Exercise task 1
In the article on ECOWAS and commodity price volatility, what was the naira exchange rate against the US dollar as of May 27?
Exercise task 2
Pick up the article on ECOWAS and commodity price volatility after its final line and carry it forward.

Source document

The Economic Community of West African States (ECOWAS) consists of 15 nations, most of which may be described as commodity producers – and profoundly so. As can be seen in tables 1 and 2 below, foreign exchange revenues for ECOWAS countries, from the largest to the smallest, are still greatly influenced by primary commodities. In most instances, there is an outsized effect on government revenues and jobs to be taken into account as well.
    
This remains the case despite the last decade and a half’s dramatically increased annual FDI and portfolio investment inflows (premised in part on perceived changes in technology, demography and consumption patterns in the ECOWAS countries rather than their natural resource wealth). As such, examining international price volatility of commodities, the impact on local entities and how those entities would respond, should be a strategic priority for ECOWAS member states and companies operating in the sub-region. Particularly given the direction and quantum of change in recent years, and the choppy outlook going forward.

Although it would be a mistake to assume that the end of the commodities super cycle has the same significance for all the ECOWAS members, some of the policy prescriptions and the push back from affected parties will look very similar, indeed. In the interests of time and space, this article will focus more heavily on the Anglophone members.


Ecowas Commodity Export Trends

Macro realities and policy response: Nigeria, Ghana

Accounting for around 80% of the estimated USD720 billion ECOWAS regional economy, it seems logical to start our analysis with Nigeria. First the woes: The unforgiving oil price slide caught in Row 7 of Table 1, alongside anemic growth in the European Union (a major trading partner) and perceived political risk, has contributed to a weakened exchange rate, reduced international reserves, a reduced current account surplus and a stubborn fiscal deficit. It has also contributed to slower GDP growth and some capital flight. To put it in numbers:

•    As of May 27, the exchange rate was USD1: NGN199.05 compared to USD1: NGN157.5 in 2012 (this takes account of a partial recovery following the peaceable election result)

Data section

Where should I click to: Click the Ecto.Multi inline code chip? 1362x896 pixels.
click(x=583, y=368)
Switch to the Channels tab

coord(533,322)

Answer 1
USD1: NGN199.05

Answer 2
•    The current account balance was above 4% of GDP and in the black in 2012 but is expected to come in at less than 1% of GDP this year if not negative.
•    Total reserves, which were equivalent to USD46 billion in 2012, now stand just under USD30 billion.
•    On the balance between revenues and expenditures, we note that the fiscal balance has been in deficit since 2013; it is currently around 2% of GDP. The Central Bank is warning that there must be an “adjustment in expenditure to reflect revenue realities.”  
•    Real GDP growth was around 6% per annum in 2014 but is expected to fall below 5% in 2015.
    
The immediate past administration and the Central Bank of Nigeria respectively responded with reduced capital expenditure and new capital controls but the outlook remains uncertain. President Muhammadu Buhari, who took office on Friday, 29th May, has a lot on his hands. With this in mind, the new administration was, before its inauguration, having serious and frank discussions with the private sector about areas of reform e.g. power and petroleum sectors, according to a policy specialist speaking at the recent Oxford Africa Conference. Re-visiting that most-difficult aspect of the petroleum sector reform – which has to do with subsidies – looks all the more pressing.

First step would have to be a public education programme such as has preceded the introduction of Value-Added Tax/General Sales Tax (VAT/GST) in neighbouring jurisdictions. In this instance, Nigerians need to know why they must pay more for a product and service which would be available and for the next five years or so will provide patchy but slowly improving service quality. On tax, with revenues at 12% of GDP, domestic revenue mobilisation is also likely to receive attention – particularly raising tax revenue and plugging “leakages”.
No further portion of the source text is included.